本書の前半では最新動向としてIEEE802.11axの検証を行い、後半では無線LANの基本知識、構築方法、よくある疑問のおさらいをする。このあたりになると規格の話はそれほど多くないため、私なりに調べながら読み進めた。

携帯電話網の5GなどとWi-Fi技術には大きな違いがある。携帯電話網は基地局で端末状態の監視と通信制御をこなすのに対し、Wi-Fiでは、端末などの機器がそれぞれ自律的に動作して衝突回避するCSMA/CAという仕組みを利用する (*11, *12) 送信したい端末はまずチャネルを探査し、空き状態のときに限り、送信を開始するというものだ。

無線LANを語るうえでセキュリティリスクは避けて通れない。公衆無線LANにはいろいろな接続方式がある。まずは❶認証無しで不特定多数のユーザーにWi-Fiサービスを無料提供する接続方式。通信暗号化無し(あるいは暗号化されていても脆弱性がある古い方式なので容易に解読される)、無線認証無し、Web認証無し、なのでセキュリティリスクは最大。(*13, *15) 次に❷Web認証のみで通信暗号化と無線認証無しの接続方式。海外の空港やホテルでよくみられる。(*14, *15) 最後に❸無線LAN接続時にパスワード、電子証明書、あるいは両方を求められる方式。通信暗号化がなされるのでセキュリティリスクは低くなる。(*16, *17)

(*11) Carrier Sense Multiple Access with Collision Avoidance の略。通信開始前に現在通信をしているホストがいないかどうかを確認するのがCarrier Sence(CS)、他のホストが通信していない場合は通信を開始するというのがMultiple Access(MA)。IEEE802.11a802.11b802.11g の通信手順に採用されている。

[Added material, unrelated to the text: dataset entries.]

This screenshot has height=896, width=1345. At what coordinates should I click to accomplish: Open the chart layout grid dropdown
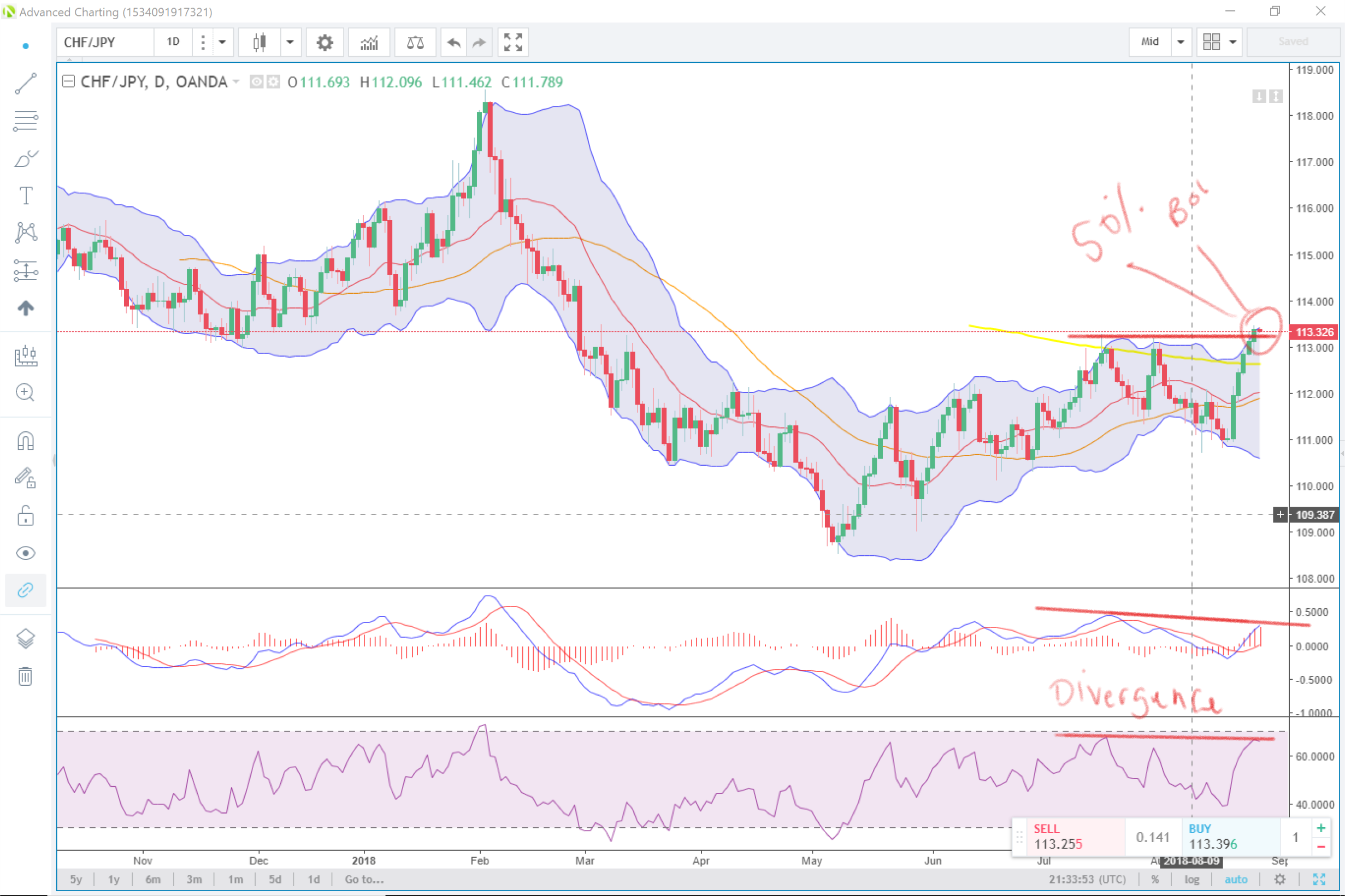tap(1232, 42)
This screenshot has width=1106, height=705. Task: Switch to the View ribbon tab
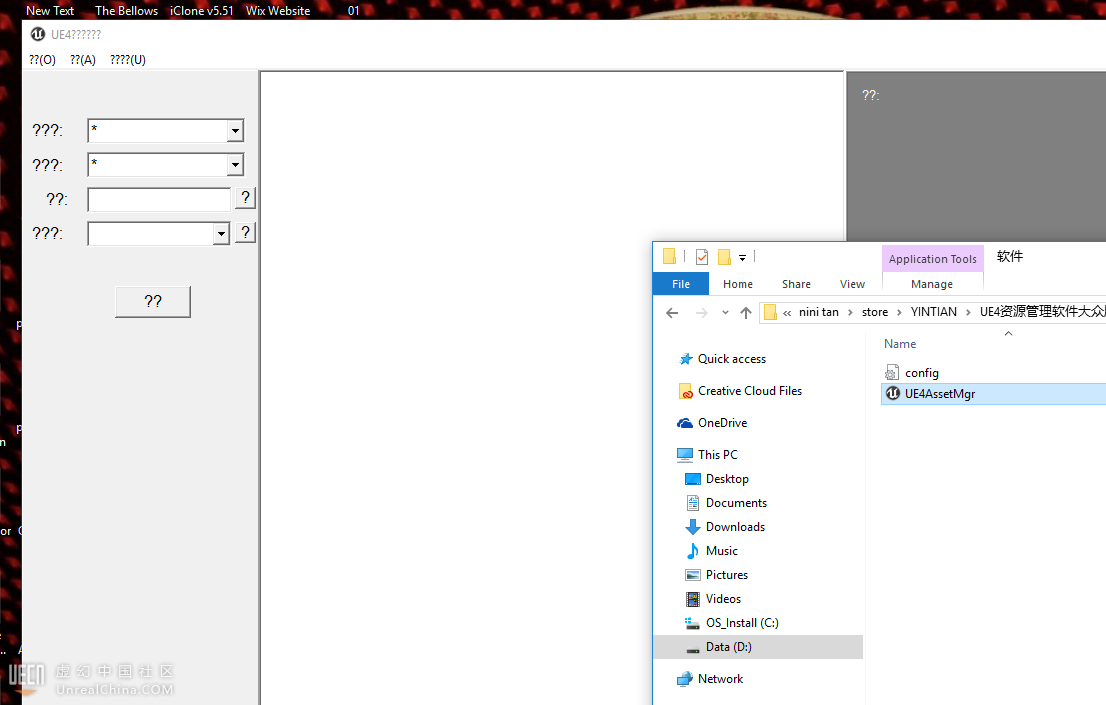coord(852,284)
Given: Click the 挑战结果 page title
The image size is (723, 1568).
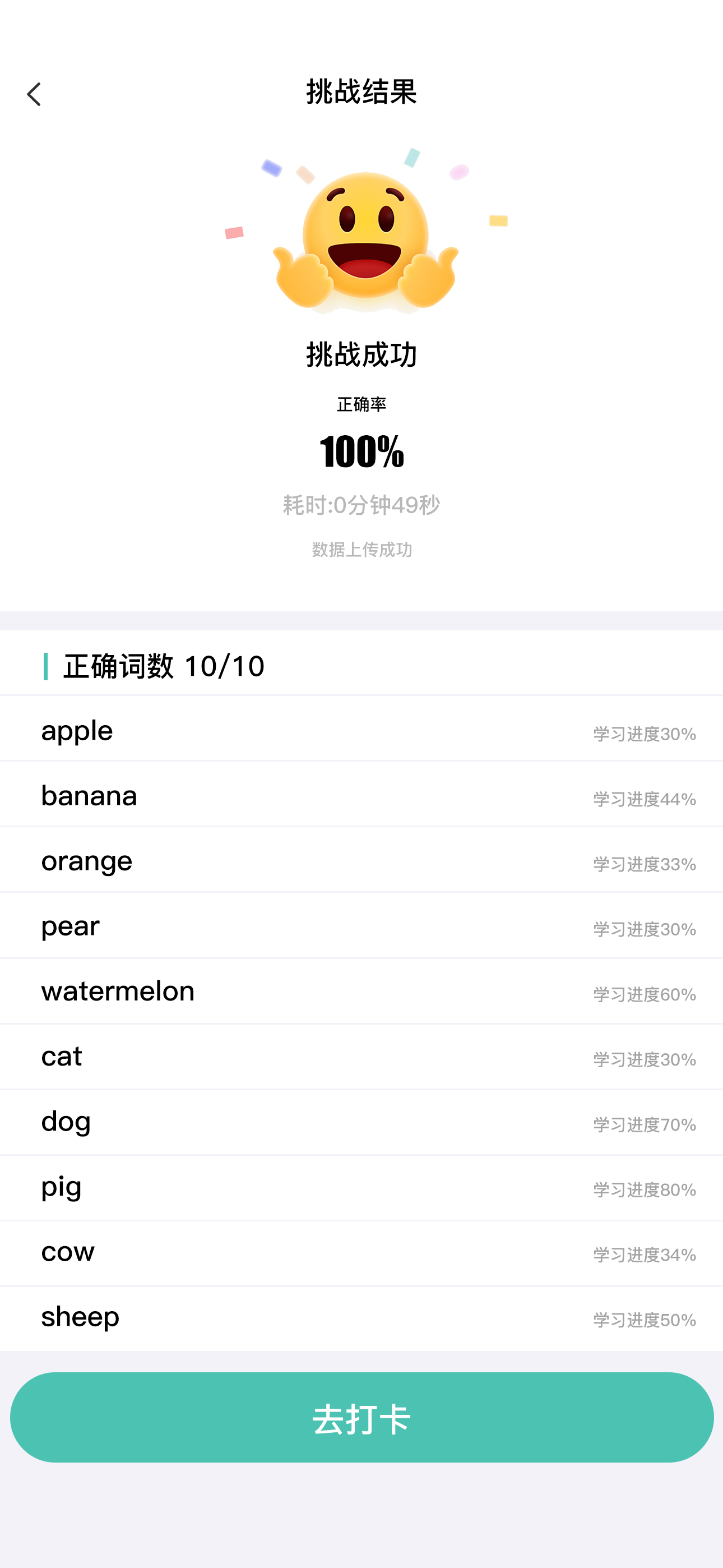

(*12) 無線LAN通信技術では、同じチャネルの同じタイミングでは一つの端末しか通信できない(上下同時通信もできない)という制約があり、CSMA/CAはこのためのもの。MU-MIMO (Multi-User Multiple-Input and Multiple-Output) という技術ではこの制約を破り、アクセスポイントと端末にそれぞれ複数のアンテナを用意し、一つのアクセスポイントがアンテナの上限数範囲内で複数の端末と同じチャネルで同じタイミングで通信できるようになる。MU-MIMOは2013年のIEEE802.11acで取り入れられた。

(*13) ある店舗や空間にいるといつのまにか勝手に接続されている。私の近所のTSUTAYAにもこのサービスがある。ちなみに通信速度はべらぼうに遅い。

(*14) たとえば海外空港では、搭乗予定のフライトを入力すればWi-Fiに接続できるサービスがある。なお日本空港ではWeb認証に無線接続の暗号化を組み合わせることが多い。
(*15) 暗号化されていない無線通信は簡単に傍受される。どうしても暗号化されていない無線接続を使用しなければならないのなら、自前でHTTPSやSAL-VPNなどの暗号化通信を用意するしかないが、SSL-VPNに対応していない場合もある。

(*16) 公衆無線LANでは、Webブラウザからユーザー名とパスワードを入力させるのがもっとも一般的。スマホには入力用ブラウザが自動的に立ち上がる機能が内装されている。共通パスワードを用いる方式ではユーザー登録不要のため、不特定多数の利用に向く。

(*17) 電子証明書方式はIEEE802.1Xにより規格化されており、あらかじめなんらかの方法で無線の認証情報を入手してクライアントに格納しておく必要があるため、ユーザー登録が必要になる大規模無線LANに向く。